The murder of George Floyd on May 20, 2020, still brings tears and anger to me—tears because of our nation’s inability to stop racism and anger because I can still see the smirk on Derek Chauvin’s face as he executes a Black man. The next sad image that comes to mind is of the other three police calmly standing by and watching the execution. This incident brought a new low to our country.
As with so many police executions, the people who are sworn to protect and serve are allowed to go free after murdering a person. But this one was different. A huge segment of our country said, “Enough is enough!” There were peaceful demonstrations as well as some angry ones whose participants felt the need to loot, steal, and destroy. One part of me understands how that happens. Oftentimes, anger begets violence. But another part, the much bigger one, says nonviolence is almost always the better approach for resolving issues.
The execution of George Floyd did this.
Police brutality in this country needs to stop. The immediate response was a call to defund the police. With passing time and reevaluation, I might reframe that to “refund the police,” but the important issue brought to the forefront is the role of police in our society. It has to change from urban army to officers of the peace.
The murder of George Floyd did this.
Too many of the laws in this country are aimed at keeping the poor poorer, the prisons full (to make money), lawyers rich, and people of color uneducated and incarcerated. We are now seeing a few lawyers running for office who believe that retributive punishment simply keeps the revolving door of injustice going round and round. They want to change the laws and justice system to stop this charade.
The death of George Floyd has started this ball rolling.
I am involved in a movement called “Christians for the Abolishing of Prisons.” It may sound wacko and utopian, but in the future I want to share some information about this concept. Basically, this movement wants to change the horrendous model of punishment in our society with a model of rehabilitation. I see progressive faith-based religions being the foundation of this idea.
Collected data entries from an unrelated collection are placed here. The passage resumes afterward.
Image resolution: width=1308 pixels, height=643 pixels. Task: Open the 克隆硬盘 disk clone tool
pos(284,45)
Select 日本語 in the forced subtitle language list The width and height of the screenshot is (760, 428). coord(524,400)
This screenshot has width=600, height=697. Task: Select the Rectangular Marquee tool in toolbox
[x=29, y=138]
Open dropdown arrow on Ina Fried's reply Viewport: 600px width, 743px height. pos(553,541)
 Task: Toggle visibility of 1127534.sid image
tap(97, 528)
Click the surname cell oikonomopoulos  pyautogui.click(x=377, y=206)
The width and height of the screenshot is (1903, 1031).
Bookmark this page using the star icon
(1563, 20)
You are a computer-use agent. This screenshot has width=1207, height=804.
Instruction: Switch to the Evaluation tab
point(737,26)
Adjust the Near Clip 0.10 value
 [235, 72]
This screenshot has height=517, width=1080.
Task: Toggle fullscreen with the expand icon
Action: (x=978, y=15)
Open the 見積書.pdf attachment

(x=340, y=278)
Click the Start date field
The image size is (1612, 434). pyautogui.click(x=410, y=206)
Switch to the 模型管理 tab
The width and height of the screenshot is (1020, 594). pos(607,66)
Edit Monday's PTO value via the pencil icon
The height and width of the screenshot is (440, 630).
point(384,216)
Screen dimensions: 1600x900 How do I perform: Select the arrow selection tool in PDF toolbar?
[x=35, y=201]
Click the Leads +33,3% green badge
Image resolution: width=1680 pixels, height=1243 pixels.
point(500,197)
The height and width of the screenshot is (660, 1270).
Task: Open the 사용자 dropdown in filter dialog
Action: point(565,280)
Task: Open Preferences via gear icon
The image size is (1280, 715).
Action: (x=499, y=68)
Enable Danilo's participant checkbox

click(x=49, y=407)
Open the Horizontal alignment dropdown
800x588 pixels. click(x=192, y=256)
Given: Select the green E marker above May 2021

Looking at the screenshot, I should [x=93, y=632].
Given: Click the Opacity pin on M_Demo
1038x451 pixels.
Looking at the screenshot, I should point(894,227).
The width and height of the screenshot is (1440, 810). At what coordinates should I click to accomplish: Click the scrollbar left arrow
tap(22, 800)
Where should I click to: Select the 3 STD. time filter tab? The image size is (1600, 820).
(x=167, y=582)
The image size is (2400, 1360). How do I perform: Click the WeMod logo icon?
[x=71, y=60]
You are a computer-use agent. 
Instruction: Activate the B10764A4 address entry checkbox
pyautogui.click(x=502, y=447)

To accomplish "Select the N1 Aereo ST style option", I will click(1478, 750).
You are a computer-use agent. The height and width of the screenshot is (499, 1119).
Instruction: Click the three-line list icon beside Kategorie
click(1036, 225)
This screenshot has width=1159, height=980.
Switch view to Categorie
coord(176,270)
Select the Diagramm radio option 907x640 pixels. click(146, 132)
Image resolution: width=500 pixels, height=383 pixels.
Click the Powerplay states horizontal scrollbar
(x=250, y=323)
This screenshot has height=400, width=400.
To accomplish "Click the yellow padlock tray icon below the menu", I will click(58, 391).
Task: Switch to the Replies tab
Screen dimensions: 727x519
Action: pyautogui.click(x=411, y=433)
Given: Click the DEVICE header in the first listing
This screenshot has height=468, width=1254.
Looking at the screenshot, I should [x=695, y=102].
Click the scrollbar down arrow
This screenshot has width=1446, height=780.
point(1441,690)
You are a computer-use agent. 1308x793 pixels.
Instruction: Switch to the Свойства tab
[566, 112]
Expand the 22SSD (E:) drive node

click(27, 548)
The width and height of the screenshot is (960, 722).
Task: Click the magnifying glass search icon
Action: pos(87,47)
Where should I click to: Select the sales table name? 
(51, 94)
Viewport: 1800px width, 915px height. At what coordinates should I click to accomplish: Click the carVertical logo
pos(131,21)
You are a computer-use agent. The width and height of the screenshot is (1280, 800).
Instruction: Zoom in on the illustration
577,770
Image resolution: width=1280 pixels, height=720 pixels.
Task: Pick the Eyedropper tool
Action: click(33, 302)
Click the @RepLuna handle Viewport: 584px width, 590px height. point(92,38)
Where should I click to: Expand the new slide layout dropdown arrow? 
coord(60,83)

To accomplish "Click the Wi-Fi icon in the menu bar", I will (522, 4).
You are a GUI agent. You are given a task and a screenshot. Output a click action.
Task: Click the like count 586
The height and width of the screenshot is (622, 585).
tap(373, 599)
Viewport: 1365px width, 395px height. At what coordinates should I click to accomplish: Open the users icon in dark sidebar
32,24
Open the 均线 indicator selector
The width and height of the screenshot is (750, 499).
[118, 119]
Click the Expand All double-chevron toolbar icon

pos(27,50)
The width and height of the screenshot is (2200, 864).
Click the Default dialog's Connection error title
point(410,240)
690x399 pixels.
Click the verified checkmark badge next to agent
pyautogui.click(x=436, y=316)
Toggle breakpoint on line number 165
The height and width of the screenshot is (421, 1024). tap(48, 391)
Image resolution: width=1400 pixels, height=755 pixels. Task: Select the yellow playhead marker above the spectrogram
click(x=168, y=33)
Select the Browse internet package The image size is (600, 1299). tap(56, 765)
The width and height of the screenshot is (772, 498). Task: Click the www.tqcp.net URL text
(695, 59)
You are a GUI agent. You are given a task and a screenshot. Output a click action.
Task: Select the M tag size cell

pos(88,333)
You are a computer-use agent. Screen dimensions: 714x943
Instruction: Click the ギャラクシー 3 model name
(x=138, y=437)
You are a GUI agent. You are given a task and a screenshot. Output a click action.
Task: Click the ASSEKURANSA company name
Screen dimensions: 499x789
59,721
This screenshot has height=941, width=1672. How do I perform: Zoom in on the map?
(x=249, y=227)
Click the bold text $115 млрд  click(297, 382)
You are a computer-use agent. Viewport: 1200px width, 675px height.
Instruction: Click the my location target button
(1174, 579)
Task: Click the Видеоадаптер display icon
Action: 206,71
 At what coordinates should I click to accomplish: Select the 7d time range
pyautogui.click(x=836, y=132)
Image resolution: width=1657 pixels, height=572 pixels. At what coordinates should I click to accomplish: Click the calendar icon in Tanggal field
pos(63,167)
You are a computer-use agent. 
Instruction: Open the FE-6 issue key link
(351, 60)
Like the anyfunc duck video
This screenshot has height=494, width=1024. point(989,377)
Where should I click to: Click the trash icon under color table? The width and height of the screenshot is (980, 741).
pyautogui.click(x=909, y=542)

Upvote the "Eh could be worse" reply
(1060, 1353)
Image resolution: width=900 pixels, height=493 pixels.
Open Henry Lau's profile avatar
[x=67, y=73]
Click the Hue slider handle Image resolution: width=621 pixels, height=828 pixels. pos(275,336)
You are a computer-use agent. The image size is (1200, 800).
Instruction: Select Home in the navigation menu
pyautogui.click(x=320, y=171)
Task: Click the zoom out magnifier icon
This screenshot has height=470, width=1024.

Thanks, George, for helping us open our eyes to how we are failing too many of our citizens, especially those of color. You are a saint in my eyes.
I am reminded of a young Jewish lad who also was executed some two thousand years ago because he threatened people. The religious leaders thought they were rid of that pest, but two thousand later Jesus is still “speaking.”
George Floyd was murdered simply because of who he was. He was a good human being but, like all the rest of us, with a few flaws. I am hoping that like my Jewish friend from Nazareth, who spoke louder dead than alive, George will keep speaking about freedom and justice for all.
Long live the image of my newest saint, George Floyd. I am here to help him do this life-changing work.